In 2013, visiting artist-in-residence Alex Rivera and UW-Madison professor Gregg Mitman taught an environmental filmmaking class, From Ecotopia to Ecopocalypse: Telling Digital Stories About the Environment, which led upper-level undergraduate and graduate students through the process of creating short fiction films on a theme of environmental futures. 

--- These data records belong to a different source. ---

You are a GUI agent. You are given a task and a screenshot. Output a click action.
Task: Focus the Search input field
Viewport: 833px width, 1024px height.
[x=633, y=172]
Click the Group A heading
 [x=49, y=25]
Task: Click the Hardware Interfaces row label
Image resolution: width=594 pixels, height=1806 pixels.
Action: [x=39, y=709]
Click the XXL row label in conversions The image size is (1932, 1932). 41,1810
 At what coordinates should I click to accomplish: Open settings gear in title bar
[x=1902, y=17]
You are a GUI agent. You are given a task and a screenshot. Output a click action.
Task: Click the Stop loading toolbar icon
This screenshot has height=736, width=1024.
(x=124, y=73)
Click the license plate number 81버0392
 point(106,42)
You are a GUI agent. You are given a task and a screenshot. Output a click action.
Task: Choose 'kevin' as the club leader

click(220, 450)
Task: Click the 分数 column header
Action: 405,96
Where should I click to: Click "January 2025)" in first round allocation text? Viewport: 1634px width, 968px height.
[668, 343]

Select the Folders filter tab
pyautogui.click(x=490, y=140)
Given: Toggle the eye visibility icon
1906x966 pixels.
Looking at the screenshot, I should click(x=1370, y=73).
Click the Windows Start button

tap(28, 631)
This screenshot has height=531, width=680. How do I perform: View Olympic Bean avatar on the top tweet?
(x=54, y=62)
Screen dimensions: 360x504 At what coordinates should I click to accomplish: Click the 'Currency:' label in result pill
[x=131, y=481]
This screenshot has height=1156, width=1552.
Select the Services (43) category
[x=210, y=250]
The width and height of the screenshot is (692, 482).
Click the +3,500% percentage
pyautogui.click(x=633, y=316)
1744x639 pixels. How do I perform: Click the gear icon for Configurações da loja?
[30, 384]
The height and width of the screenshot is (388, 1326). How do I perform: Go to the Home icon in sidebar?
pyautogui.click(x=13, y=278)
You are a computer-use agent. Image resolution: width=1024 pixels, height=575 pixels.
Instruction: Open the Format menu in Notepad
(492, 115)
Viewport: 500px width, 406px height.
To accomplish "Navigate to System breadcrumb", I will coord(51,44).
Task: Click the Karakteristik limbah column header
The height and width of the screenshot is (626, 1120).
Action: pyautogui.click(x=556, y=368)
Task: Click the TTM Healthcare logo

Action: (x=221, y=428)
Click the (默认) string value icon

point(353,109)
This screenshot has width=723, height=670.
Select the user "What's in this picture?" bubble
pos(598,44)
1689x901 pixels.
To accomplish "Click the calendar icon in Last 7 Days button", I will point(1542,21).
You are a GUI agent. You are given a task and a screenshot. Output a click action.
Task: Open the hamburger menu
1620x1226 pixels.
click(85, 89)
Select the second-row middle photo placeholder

Kaitlin Fyfe, a lecturer in the Department of Communication Arts, assisted in teaching the technical components of the course. The results are the student projects below that cut across multiple issues and tell innovative fiction and science fiction stories, using a combination of student footage and "found footage" available in the public domain. All films were shown as trailers at Tales from Planet Earth 2013.

Memory Paste

Memory Paste explores the consequences of solutions to growing population and food production and distribution systems that focus on efficiency, cost, and physical nourishment. Set in an unknown time, a young girl and her mother live in a world in which they struggle to survive the elimination of knowledge and cosmology embedded in food no longer available to them. Directed by Diana Macias.

24-7B

In a world of scarcity where national parks are being protected from people, a simple act from childhood has grave consequences for a man trying to teach his son the habits he learned from his father. Directed by Melissa Charenko.

Bee Guardian

Bee Guardian explores the growing movement to preserve bee habitat by keeping honey bees without the honey production element. The film's fiction accelerates the ongoing demise of honey bee populations to imagine a near future without bees, where strawberries have become a rare, precious commodity. Directed by Mallika Nocco.

Uproot

Earth has become an ecotopia. In the face of climate change, people voluntarily took on the challenge to adapt and mitigate its effects and live more sustainably. Everyone except for the few who refuse until government intervenes and forces them to assimilate. Directed by Kat Cameron

The Translator

A sonic translator working for the Biodomes' Living Archives receives an unusual shipment. A mini film by Jojin Van Winkle, first year MFA graduate student in UW's Department of Art. Actor, Martha E. White. Directed by Jojin Van Winkle.

Necessity

In the future, energy is a precious and regulated commodity. Directed by Lulu Maslowski.

Dying for Happiness

In the near future, a spider-silk futures trader goes to the clinic for happiness treatments. When the doctor injects him with nanobots to modulate his autonomic nervous system, things go sideways. The results are beautiful ... and surprising. Directed by Chris Limburg.

Two Planets

Utopia and dystopia, dream or reality? Directed by Hua Ming.